Mais celui d’Acubed va plus loin :
« Le programme « Wayfinder a pour objectif principal de développer une nouvelle technologie embarquée, qui puisse fonctionner sur les grands vols commerciaux« , rappelle le centre d’innovation d’Airbus, fondé en 2015 dans la Silicon Valley. « Le Beechcraft Baron 58 est une plateforme idéale pour tester nos systèmes avant de les installer sur de plus gros aéroplanes. Il est facile à piloter, ses moteurs jumeaux sont des plus simples à modifier, et la verrière de son cockpit offre une vue claire et dégagée, similaire à celle des avions commerciaux. Nous nous exerçons sur l’aéroport de Palo Alto en Californie. Comme peuvent en témoigner les équipes locales, les vents y sont réguliers, et c’est juste à côté du bureau où nous développons nos machines et nos programmes. »
Le but de l’opération est, bel et bien, de rendre possible et banal le vol, intégralement automatisé, d’avions commerciaux : du « taxi » de départ (le positionnement de l’appareil jusqu’à sa piste d’envol) à celui d’arrivée, en passant par le décollage, l’atterrissage et bien entendu le vol de croisière…
Ça paraît fou ? Sur le site de Toulouse-Blagnac, Airbus a réussi la performance cet été avec un A 350, lors de six vols comprenant chacun 5 cycles de taxi, décollage, atterrissage. Deux pilotes se trouvant bien entendu à bord en cas de problème… Mais immobiles.

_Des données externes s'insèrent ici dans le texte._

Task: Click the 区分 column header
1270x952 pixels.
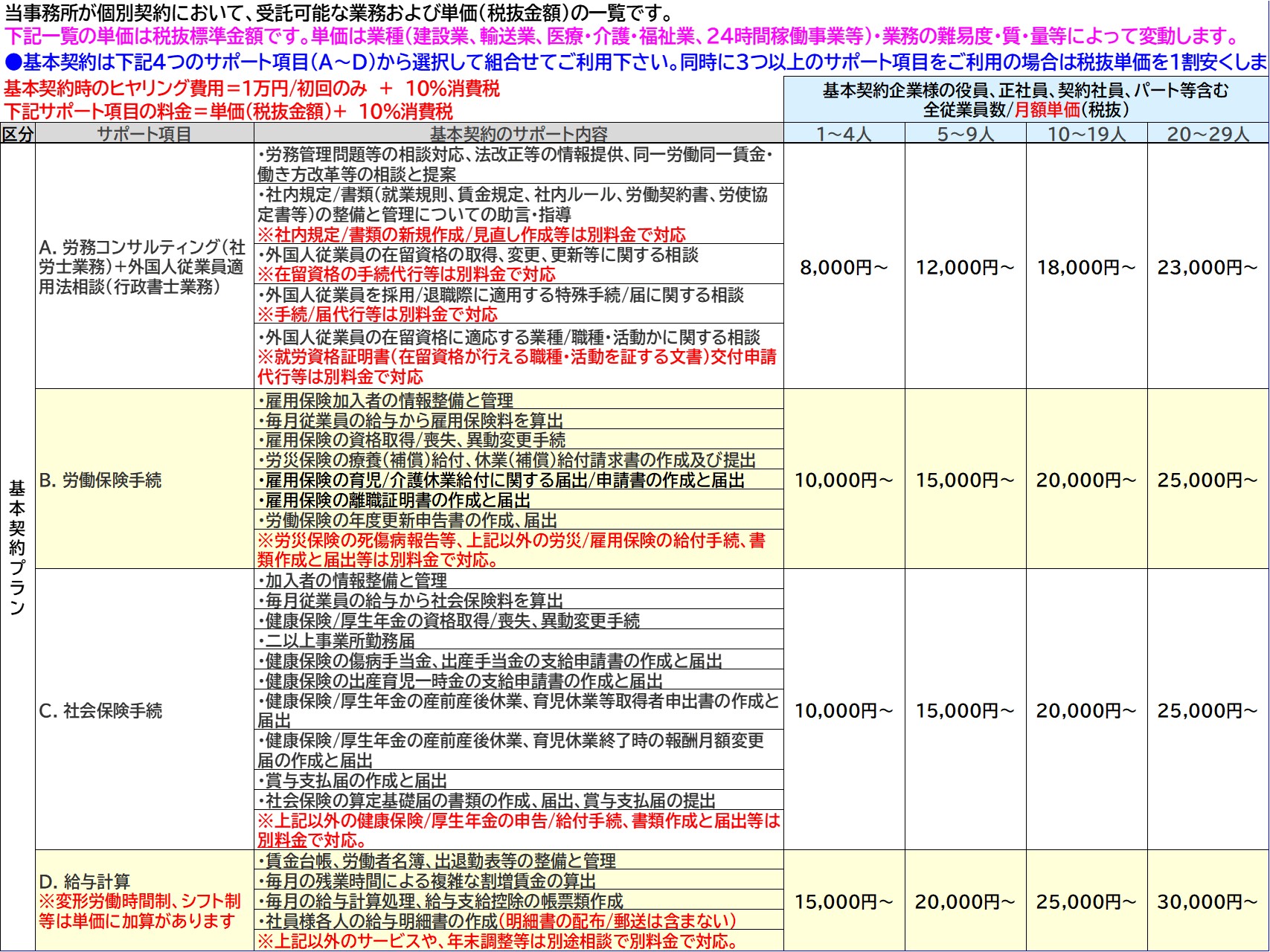Action: point(17,134)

Le système peut être déployé sur n’importe quel autre gros porteur, sans qu’il soit nécessaire de fabriquer un appareil spécialement dédié.
Et ça va vite
Le plus marrant dans tout ça, outre que le parcours d’un avion est bien plus prévisible que celui d’une automobile (pas de piétons, pas de priorités grillées, pas de vélos ou d’ambulances) et que, donc, les avions autonomes devraient être opérationnels bien avant les voitures du même genre, c’est aussi que la firme européenne n’est évidemment pas la seule lancée dans la course, ou d’autres plus folles encore.

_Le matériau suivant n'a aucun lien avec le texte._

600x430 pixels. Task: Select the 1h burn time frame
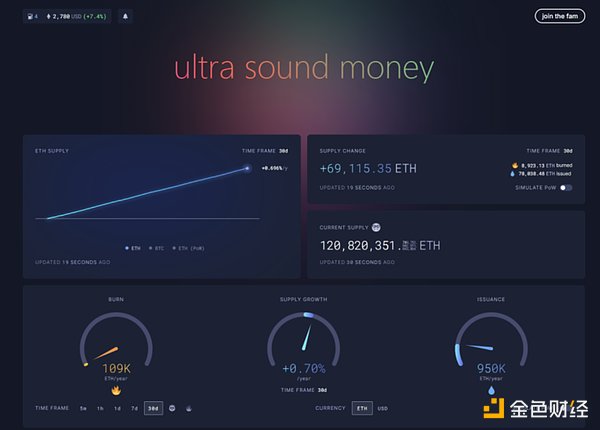click(x=101, y=408)
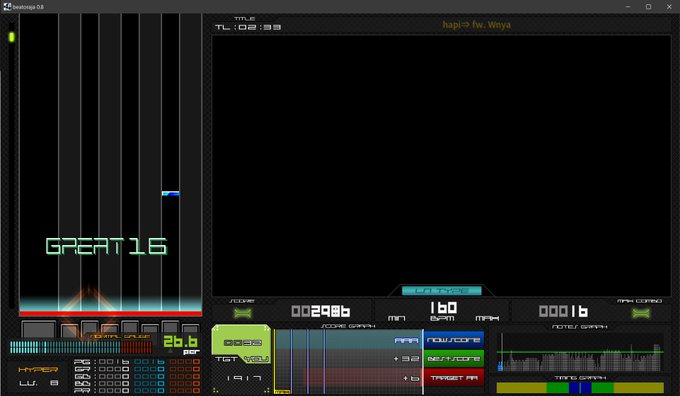The image size is (680, 396).
Task: Click the green icon beside SCORE
Action: coord(242,313)
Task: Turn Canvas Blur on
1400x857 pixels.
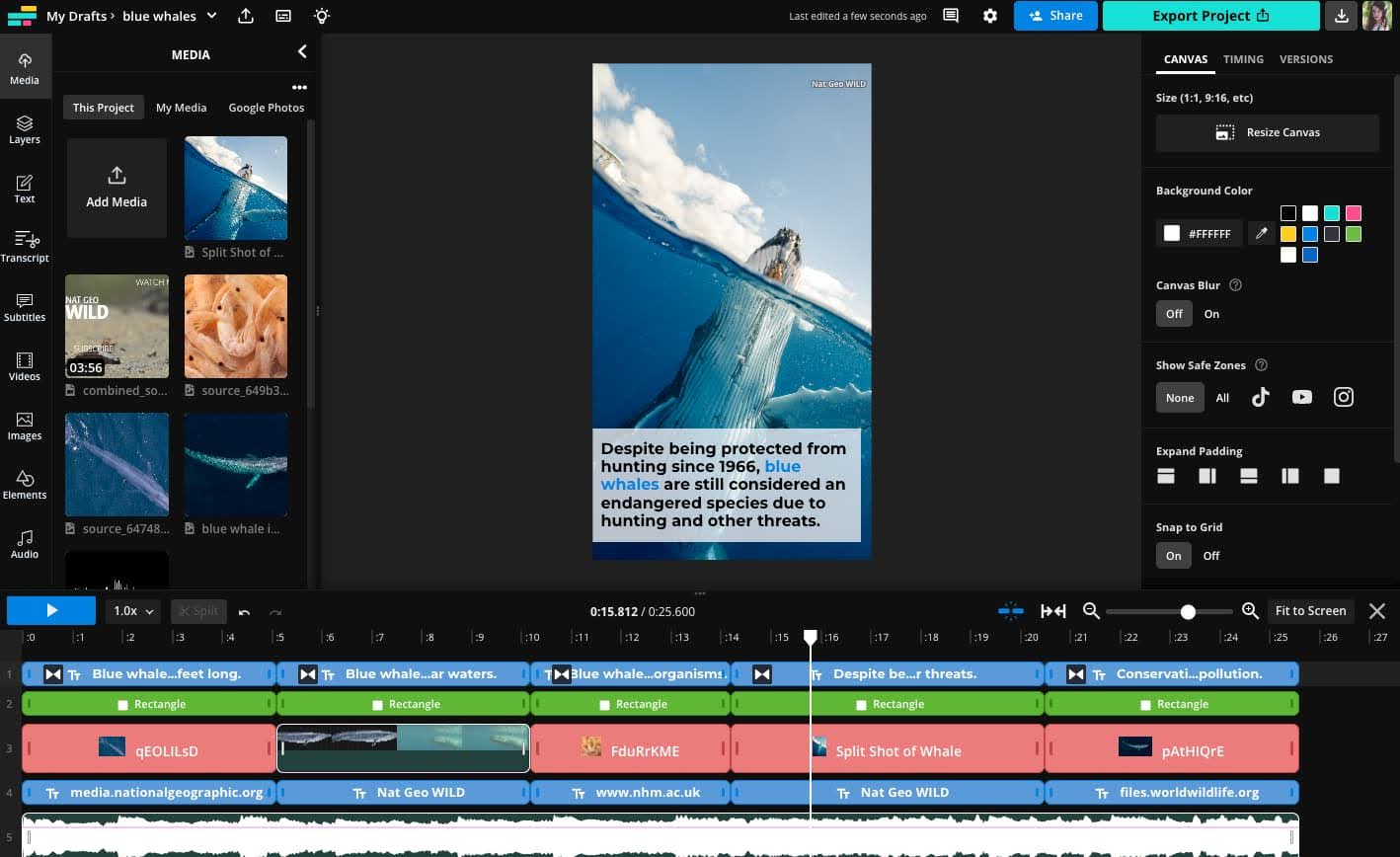Action: coord(1211,314)
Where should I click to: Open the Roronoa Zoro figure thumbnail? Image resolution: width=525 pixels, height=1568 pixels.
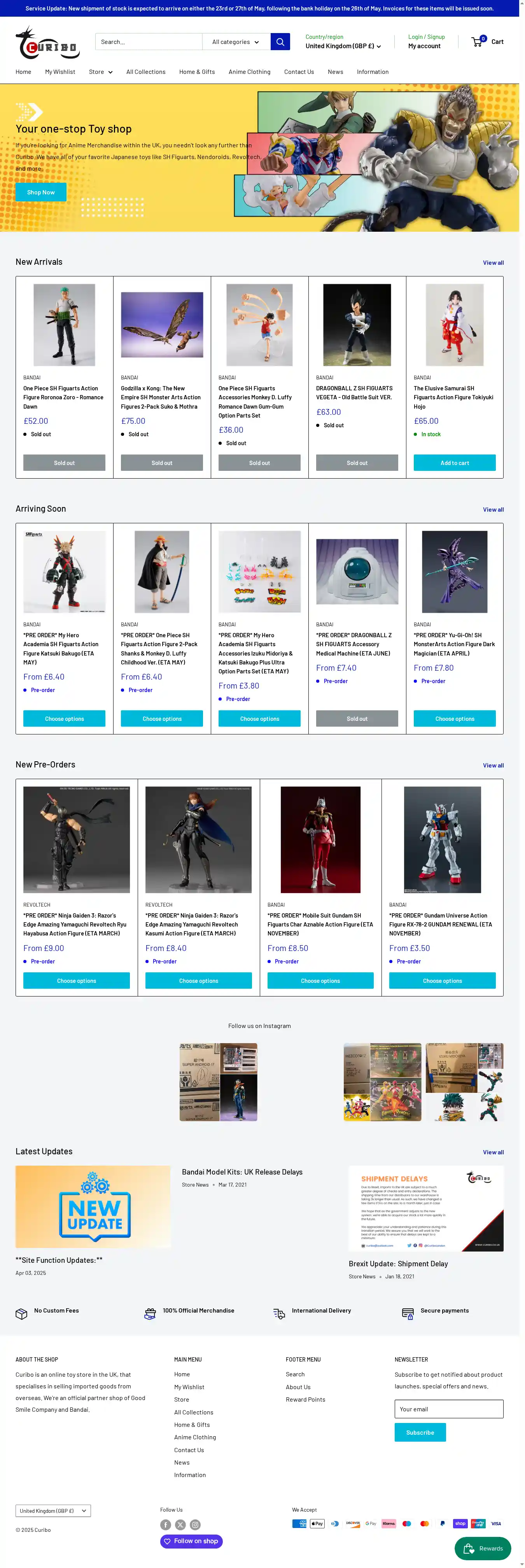(65, 325)
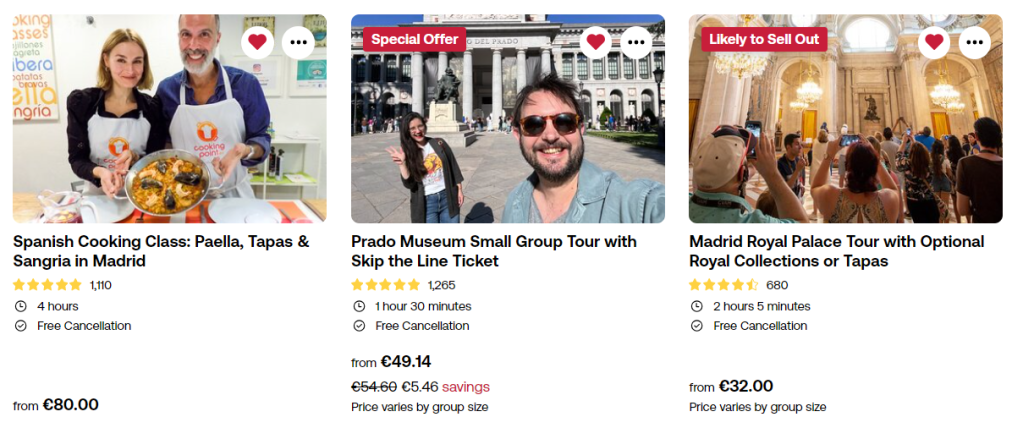The height and width of the screenshot is (428, 1023).
Task: Click star rating on Royal Palace tour
Action: [723, 285]
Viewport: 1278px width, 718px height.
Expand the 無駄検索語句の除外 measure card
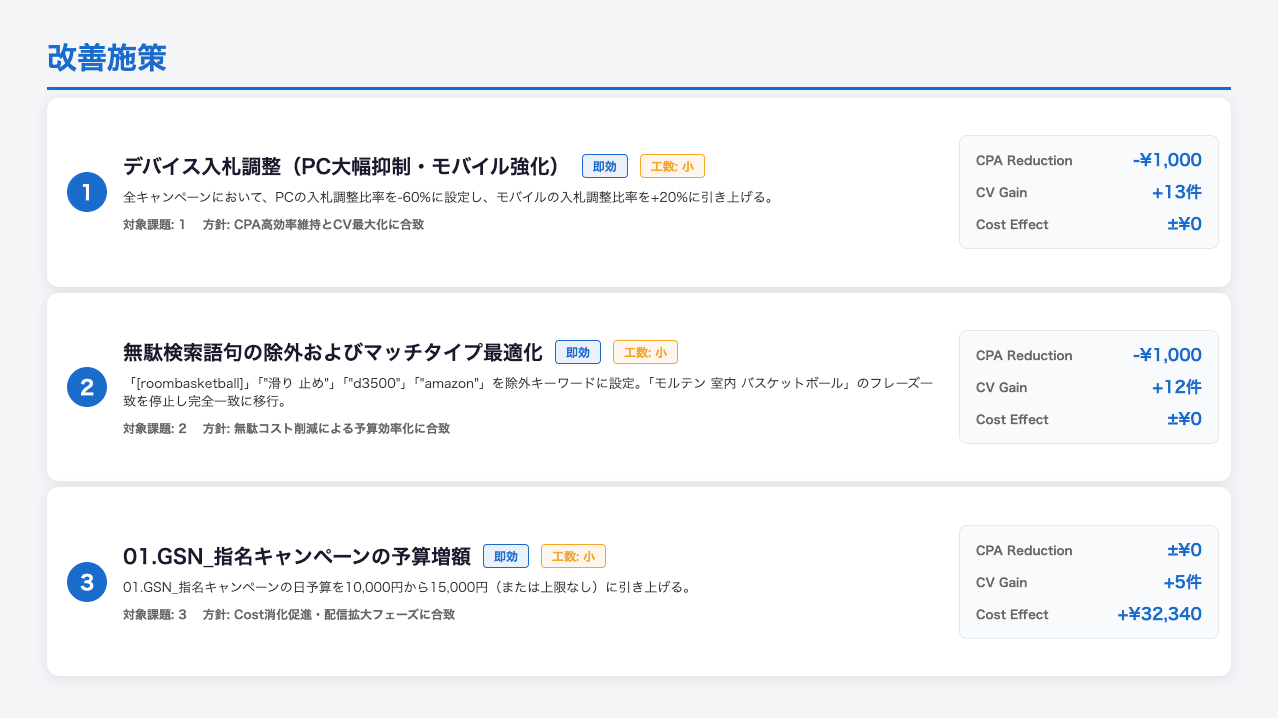(x=638, y=387)
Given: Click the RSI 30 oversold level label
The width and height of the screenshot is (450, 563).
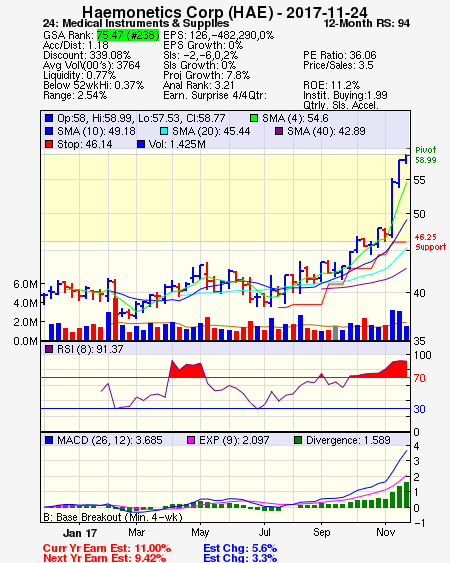Looking at the screenshot, I should [x=419, y=409].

En 2018 par exemple, Boeing s’est porté acquéreur de la compagnie Aurora Flight Sciences qui, depuis les années 1990, planchait sur le sujet depuis l’autre rive du pays, à Alexandrie en Virginie. Désormais filiale à 100 % du groupe américain, AFS n’effectue pas seulement ses recherches dans le domaine du vol autonome, mais aussi dans celui des véhicules solaires. Ou individuels, comme ce PAV (Passenger Air Vehicule), dont le prototype teste en conditions réelles le vol autonome depuis janvier dernier.
L’autre gros concurrent sur le marché (si l’on exclut le chinois Ehang et ses tout aussi autonomes, mais plus petits, taxis-drones récemment en démonstration aux États-Unis), c’est Reliable Robotics, fondé voilà trois ans par des anciens de Tesla et SpaceX, qui fait déjà voler et atterrir à volonté sa Caravane 208 (l’avion-cargo extrêmement flexible de Cessna), en collaboration avec FedEx, et est entré en pourparlers avec le régulateur du transport américain pour obtenir ses premiers permis commerciaux. Et qui recrute : une bonne douzaine de postes sont ouverts aux candidatures, vous devriez tenter votre chance).

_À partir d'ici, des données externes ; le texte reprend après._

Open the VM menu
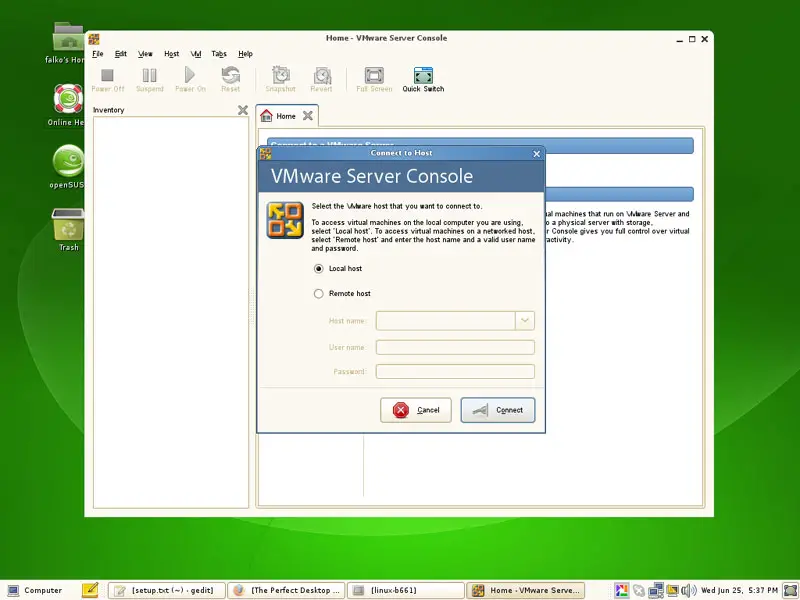 coord(196,54)
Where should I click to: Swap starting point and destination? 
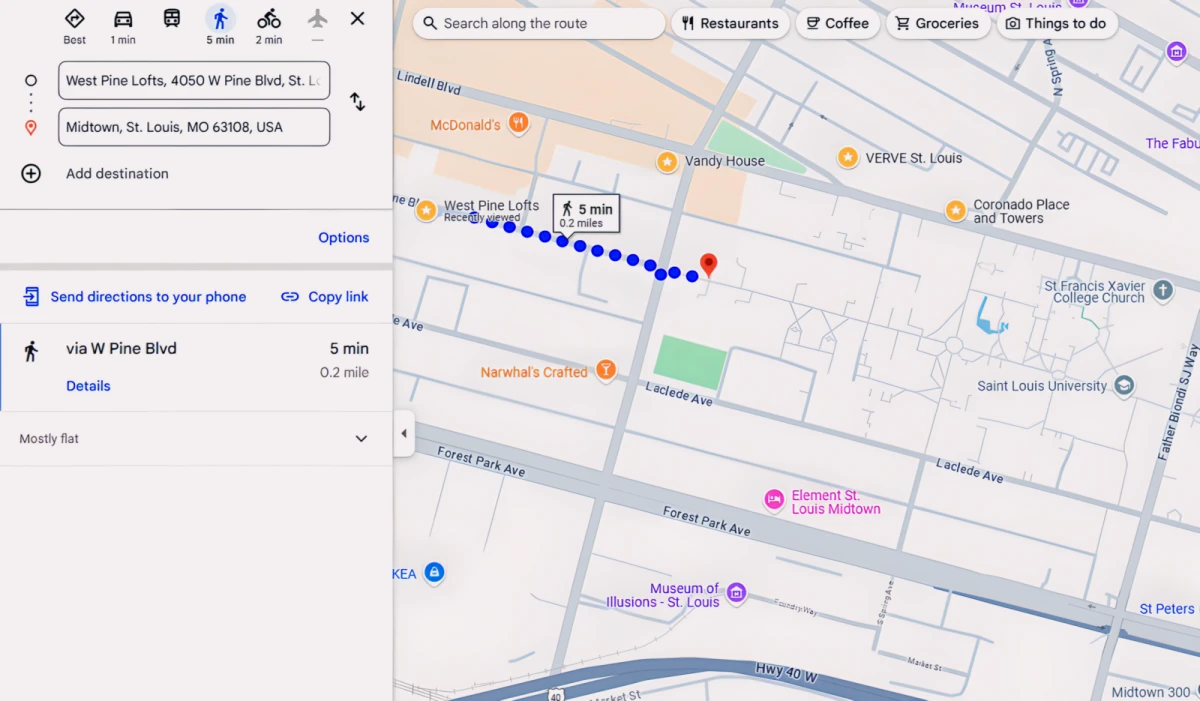tap(357, 102)

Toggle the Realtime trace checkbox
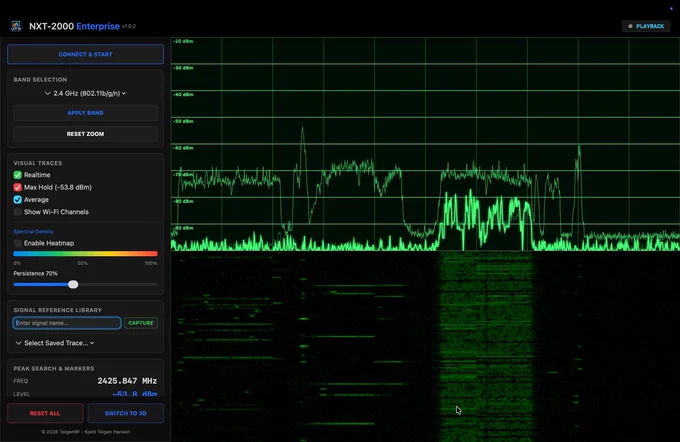(x=17, y=175)
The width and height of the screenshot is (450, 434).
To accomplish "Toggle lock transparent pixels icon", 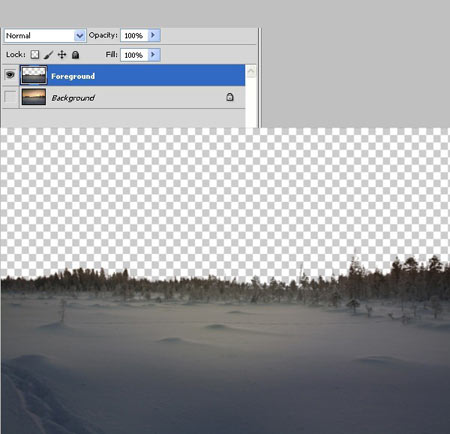I will click(x=35, y=55).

Attention toutefois : si vous postulez, veillez à ne pas confondre avec l’autre « Reliable Robotics », son homonyme des Émirats Arabes Unis, qui lui se concentre en ce moment sur la vente « Spéciale Covid » de robots d’information, de désinfection, de livraison et surtout, c’est notre préféré, d’un androïde détecteur de fièvre.
Si vous venez nous rendre visite un de ces quatre au Bunker, surtout si vous tapez vos 39° C de température corporelle, pensez donc à être poli avec lui : il s’appelle Looping, et on ne l’a pas vraiment choisi pour sa patience.